## BEGIN

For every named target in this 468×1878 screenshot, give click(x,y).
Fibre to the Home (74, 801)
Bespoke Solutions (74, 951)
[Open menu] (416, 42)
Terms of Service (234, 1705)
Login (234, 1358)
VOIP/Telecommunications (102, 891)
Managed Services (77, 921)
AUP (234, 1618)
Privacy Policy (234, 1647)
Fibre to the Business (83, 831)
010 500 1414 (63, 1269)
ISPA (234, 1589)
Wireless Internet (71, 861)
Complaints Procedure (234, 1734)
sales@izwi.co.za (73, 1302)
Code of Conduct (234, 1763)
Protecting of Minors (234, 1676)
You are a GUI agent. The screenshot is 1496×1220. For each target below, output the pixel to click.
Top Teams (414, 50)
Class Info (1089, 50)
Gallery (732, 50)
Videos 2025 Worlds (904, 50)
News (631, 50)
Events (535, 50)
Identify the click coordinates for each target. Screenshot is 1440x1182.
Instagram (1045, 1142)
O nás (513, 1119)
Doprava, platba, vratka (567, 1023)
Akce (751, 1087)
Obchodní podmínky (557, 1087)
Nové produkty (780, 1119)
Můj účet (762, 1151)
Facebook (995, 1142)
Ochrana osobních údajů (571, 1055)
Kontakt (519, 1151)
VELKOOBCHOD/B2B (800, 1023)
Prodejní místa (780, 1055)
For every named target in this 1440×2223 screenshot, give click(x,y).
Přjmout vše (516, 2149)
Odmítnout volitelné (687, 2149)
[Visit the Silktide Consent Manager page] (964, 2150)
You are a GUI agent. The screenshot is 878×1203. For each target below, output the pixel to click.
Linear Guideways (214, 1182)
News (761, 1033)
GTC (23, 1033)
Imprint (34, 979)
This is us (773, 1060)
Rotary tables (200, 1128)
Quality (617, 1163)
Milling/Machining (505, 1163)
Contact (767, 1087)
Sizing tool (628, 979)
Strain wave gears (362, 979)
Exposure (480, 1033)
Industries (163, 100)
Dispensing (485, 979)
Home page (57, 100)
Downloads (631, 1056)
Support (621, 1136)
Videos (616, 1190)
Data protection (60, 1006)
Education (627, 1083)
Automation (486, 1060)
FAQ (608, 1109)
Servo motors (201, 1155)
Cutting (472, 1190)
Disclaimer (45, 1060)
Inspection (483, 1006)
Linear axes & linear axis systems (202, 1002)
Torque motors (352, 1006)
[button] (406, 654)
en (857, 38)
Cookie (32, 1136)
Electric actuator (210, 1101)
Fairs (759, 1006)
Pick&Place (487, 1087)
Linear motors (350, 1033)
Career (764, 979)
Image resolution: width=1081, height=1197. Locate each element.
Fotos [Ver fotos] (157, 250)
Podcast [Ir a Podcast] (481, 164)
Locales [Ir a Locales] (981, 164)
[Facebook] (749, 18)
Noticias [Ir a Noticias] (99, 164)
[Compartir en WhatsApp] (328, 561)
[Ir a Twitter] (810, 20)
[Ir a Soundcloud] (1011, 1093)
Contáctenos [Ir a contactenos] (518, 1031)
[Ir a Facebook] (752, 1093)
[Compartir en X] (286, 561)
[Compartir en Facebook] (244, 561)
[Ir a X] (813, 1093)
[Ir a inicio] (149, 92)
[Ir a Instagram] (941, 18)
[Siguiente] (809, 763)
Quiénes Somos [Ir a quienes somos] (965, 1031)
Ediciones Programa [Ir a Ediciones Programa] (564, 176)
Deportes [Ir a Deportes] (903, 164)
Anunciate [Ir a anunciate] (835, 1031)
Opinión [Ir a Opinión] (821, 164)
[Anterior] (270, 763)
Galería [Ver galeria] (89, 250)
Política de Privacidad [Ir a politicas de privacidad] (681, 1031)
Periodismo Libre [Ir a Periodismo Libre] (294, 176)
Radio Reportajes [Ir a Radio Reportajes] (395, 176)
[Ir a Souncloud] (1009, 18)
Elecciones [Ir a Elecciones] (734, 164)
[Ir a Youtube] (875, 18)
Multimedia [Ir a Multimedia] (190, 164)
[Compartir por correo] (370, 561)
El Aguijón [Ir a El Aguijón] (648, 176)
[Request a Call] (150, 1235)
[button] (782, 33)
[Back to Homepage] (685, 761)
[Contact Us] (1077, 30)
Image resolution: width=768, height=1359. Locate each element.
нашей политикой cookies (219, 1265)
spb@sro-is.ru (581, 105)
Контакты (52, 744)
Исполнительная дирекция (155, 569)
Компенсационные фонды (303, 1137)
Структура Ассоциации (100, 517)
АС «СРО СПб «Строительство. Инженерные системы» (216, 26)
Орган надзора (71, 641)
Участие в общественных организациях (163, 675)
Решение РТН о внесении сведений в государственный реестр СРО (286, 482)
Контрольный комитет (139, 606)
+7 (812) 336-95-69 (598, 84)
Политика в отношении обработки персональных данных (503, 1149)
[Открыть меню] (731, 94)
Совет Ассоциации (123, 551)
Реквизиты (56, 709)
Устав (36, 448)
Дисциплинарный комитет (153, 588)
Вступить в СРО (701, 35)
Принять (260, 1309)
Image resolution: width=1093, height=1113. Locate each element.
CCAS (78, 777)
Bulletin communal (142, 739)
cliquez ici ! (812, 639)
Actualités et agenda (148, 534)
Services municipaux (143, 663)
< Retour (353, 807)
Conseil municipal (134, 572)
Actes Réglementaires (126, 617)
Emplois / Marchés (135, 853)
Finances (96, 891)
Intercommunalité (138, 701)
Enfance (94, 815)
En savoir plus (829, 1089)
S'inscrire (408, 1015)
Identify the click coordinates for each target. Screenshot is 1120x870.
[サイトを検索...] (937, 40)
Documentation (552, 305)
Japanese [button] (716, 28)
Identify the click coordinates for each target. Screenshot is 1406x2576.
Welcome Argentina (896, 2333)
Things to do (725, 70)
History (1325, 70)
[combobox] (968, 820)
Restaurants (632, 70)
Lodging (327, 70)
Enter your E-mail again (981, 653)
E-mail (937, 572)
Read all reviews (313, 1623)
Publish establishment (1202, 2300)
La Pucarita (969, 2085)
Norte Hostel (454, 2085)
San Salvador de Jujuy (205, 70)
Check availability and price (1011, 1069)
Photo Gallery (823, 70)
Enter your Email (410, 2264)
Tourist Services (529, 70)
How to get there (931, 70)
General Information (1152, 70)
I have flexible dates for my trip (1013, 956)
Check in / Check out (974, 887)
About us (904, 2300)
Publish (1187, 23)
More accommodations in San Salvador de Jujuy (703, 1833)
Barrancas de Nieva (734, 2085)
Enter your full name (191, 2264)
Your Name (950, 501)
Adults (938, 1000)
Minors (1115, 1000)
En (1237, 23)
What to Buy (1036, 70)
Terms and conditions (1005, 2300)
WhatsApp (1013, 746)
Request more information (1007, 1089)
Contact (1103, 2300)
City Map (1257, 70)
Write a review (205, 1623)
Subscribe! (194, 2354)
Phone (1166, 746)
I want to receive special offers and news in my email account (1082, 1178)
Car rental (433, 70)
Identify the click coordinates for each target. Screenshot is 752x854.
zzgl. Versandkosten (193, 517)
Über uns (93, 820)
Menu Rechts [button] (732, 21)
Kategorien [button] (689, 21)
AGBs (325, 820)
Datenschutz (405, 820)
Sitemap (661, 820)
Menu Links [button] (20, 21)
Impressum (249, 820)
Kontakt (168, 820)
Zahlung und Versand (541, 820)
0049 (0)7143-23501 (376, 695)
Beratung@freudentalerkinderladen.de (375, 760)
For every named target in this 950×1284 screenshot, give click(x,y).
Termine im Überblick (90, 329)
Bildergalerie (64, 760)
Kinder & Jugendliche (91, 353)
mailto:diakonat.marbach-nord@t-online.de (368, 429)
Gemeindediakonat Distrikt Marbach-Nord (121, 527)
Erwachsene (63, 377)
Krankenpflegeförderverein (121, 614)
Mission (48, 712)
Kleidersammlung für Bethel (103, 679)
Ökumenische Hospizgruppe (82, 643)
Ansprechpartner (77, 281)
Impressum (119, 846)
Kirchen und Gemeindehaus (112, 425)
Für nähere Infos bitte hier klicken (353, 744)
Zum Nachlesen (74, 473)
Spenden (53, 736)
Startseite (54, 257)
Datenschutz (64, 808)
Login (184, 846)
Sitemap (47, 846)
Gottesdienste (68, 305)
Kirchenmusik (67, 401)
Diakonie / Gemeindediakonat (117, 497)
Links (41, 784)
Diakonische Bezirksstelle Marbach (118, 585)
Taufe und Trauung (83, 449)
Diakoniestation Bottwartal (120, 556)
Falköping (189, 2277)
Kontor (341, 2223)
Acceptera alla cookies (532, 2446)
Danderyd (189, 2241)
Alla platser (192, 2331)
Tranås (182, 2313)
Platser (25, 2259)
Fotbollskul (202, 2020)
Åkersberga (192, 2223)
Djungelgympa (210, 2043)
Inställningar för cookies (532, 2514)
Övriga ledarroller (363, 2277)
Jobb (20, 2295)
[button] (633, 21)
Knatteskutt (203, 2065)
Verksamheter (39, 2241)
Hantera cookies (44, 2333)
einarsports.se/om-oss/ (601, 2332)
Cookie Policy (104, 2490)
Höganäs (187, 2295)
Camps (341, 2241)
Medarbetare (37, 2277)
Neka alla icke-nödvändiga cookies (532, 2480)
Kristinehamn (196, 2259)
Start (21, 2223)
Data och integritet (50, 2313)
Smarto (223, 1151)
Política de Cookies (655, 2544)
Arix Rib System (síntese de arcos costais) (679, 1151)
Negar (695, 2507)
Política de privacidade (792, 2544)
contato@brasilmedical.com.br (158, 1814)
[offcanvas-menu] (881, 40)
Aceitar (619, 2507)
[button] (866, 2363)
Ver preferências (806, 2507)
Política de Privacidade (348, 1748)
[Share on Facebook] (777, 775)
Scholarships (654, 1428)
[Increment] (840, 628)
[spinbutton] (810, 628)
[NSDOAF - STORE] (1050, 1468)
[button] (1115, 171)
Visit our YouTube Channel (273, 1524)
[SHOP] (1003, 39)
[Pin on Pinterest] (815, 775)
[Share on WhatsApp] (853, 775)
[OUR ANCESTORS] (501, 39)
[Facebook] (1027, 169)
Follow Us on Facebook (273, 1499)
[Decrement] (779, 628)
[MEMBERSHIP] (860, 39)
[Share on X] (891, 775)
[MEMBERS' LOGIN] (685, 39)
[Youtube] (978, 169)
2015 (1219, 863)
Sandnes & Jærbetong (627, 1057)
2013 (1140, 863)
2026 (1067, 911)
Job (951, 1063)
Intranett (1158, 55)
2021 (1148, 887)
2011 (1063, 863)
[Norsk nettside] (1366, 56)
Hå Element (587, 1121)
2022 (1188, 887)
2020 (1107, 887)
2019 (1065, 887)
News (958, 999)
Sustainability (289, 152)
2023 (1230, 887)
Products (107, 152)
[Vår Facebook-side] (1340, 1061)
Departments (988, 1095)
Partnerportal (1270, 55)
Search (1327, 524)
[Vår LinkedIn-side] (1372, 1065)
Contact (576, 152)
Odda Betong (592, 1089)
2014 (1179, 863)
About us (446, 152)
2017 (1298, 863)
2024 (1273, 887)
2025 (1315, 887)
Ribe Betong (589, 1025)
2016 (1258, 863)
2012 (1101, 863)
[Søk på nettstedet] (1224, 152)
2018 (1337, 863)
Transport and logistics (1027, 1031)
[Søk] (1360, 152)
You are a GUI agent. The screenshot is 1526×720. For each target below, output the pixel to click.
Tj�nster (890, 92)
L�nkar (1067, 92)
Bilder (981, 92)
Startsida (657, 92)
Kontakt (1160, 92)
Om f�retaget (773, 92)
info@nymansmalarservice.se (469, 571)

## END

### Goal of the exercise
Can you update the records from the line with "Sizing tool (628, 979)" to the line with "[Siguiente] (809, 763)" by changing "Linear motors" to "Linear drives", keeping everything else the same and giving back only those lines?

### Task solution
Sizing tool (628, 979)
Strain wave gears (362, 979)
Exposure (480, 1033)
Industries (163, 100)
Dispensing (485, 979)
Home page (57, 100)
Downloads (631, 1056)
Support (621, 1136)
Videos (616, 1190)
Data protection (60, 1006)
Education (627, 1083)
Automation (486, 1060)
FAQ (608, 1109)
Servo motors (201, 1155)
Cutting (472, 1190)
Disclaimer (45, 1060)
Inspection (483, 1006)
Linear axes & linear axis systems (202, 1002)
Torque motors (352, 1006)
[button] (406, 654)
en (857, 38)
Cookie (32, 1136)
Electric actuator (210, 1101)
Fairs (759, 1006)
Pick&Place (487, 1087)
Linear drives (350, 1033)
Career (764, 979)
Image resolution: width=1081, height=1197. Locate each element.
Fotos [Ver fotos] (157, 250)
Podcast [Ir a Podcast] (481, 164)
Locales [Ir a Locales] (981, 164)
[Facebook] (749, 18)
Noticias [Ir a Noticias] (99, 164)
[Compartir en WhatsApp] (328, 561)
[Ir a Twitter] (810, 20)
[Ir a Soundcloud] (1011, 1093)
Contáctenos [Ir a contactenos] (518, 1031)
[Ir a Facebook] (752, 1093)
[Compartir en X] (286, 561)
[Compartir en Facebook] (244, 561)
[Ir a X] (813, 1093)
[Ir a inicio] (149, 92)
[Ir a Instagram] (941, 18)
[Siguiente] (809, 763)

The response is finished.